Abstract

The Port Chalmers Breccia is a vent-filling, clastic volcanic unit exposed within the Miocene Dunedin Volcano of South Island, New Zealand. Clasts (up to in excess of 1 m but generally <20 cm) are supported in ash and fine lapilli of phonolitic (ne-benmoreite or tephro-phonolite) composition and the dominant clast type (55 to almost 100%) is also phonolitic. Less abundant lithologies include ne-normative basalt (basanite), hawaiite, mugearite and trachyandesite, syenites and microsyenites, coarse-grained mafic (gabbros) and ultramafic rocks (pyroxenites, hornblendites), schists and sediments.
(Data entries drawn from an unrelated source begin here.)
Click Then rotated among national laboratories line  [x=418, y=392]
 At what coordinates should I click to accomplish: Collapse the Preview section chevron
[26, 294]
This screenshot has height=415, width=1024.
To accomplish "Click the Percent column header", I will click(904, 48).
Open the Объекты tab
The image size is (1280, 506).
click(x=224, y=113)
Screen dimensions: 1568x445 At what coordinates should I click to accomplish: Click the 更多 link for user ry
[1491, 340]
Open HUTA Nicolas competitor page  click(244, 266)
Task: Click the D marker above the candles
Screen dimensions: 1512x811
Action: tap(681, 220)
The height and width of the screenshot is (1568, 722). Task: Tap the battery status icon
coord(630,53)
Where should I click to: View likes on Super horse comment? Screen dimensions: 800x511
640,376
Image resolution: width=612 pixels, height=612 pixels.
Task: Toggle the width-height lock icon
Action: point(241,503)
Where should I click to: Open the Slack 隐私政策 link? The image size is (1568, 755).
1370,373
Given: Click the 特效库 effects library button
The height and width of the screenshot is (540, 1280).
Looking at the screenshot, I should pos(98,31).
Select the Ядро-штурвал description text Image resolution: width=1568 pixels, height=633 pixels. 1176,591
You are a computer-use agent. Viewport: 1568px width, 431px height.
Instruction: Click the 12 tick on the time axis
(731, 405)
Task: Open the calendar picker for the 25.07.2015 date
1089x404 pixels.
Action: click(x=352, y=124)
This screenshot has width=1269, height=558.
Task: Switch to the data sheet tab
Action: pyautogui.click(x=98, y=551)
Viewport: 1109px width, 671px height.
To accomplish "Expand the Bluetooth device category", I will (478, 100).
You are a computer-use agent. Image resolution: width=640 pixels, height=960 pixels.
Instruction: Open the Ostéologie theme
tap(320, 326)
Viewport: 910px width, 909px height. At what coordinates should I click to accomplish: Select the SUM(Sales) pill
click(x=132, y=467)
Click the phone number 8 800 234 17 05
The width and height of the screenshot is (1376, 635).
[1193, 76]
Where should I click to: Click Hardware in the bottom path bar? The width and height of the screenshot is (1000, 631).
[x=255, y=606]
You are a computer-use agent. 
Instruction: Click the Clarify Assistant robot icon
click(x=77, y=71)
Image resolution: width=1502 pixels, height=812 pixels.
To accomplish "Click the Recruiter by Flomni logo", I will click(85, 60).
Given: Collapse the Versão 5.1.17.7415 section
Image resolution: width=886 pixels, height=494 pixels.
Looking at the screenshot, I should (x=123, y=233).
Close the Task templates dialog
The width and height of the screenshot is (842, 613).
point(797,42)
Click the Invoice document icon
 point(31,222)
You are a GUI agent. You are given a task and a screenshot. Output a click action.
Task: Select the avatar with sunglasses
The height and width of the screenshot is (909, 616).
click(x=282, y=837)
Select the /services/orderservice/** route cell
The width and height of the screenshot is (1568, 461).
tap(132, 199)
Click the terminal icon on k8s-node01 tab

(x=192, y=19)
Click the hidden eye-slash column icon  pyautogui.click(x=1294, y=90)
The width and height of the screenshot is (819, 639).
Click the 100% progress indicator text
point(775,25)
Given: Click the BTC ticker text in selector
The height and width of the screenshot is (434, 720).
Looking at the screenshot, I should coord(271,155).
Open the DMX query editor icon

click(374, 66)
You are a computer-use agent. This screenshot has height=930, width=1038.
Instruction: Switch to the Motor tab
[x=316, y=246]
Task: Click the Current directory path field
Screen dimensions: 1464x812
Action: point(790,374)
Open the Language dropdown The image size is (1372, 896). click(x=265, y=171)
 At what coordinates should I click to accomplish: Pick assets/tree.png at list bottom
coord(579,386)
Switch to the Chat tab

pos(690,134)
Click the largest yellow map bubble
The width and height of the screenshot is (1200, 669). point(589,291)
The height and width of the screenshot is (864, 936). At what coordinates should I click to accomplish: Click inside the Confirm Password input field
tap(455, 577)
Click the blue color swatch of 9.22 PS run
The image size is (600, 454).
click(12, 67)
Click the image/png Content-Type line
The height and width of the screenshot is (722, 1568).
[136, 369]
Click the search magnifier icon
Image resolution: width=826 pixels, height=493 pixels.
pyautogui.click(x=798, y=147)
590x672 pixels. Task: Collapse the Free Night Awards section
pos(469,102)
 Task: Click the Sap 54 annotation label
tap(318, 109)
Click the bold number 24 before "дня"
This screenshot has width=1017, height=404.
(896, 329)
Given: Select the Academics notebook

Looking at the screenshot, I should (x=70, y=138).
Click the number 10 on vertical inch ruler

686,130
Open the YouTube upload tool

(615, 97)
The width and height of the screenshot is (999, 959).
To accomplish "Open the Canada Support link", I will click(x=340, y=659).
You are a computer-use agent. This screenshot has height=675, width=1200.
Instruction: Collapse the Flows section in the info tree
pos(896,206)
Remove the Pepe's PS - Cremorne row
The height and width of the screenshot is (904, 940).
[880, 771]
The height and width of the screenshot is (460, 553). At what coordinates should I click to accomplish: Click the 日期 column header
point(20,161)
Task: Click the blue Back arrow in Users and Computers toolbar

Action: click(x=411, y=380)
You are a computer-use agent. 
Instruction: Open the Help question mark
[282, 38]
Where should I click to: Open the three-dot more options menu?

The breccias were emplaced as diatremes associated with localized, but highly explosive, eruptive events in which mantle-derived CO2 was an important component. The syenitic and ultramafic clasts could represent intrusive suites produced by crystal fractionation acting on parental ne-benmoreite magmas that may themselves have been derived by crystal fractionation from basanitic precursors. An alternative variation on this model is that the parental ne-benmoreites were generated through partial melting of an alkalic igneous underplate. Sr, Nd and Pb isotopic compositions are strikingly similar to those of intraplate igneous rocks, ranging in age from 100 to less than 10 Ma, from elsewhere in the South Island, and New Zealand's sub-Antarctic islands, the south Tasman Sea and the Ross Sea region. This regional, HIMU-influenced, isotopic signature is believed to be derived from within the lithospheric mantle.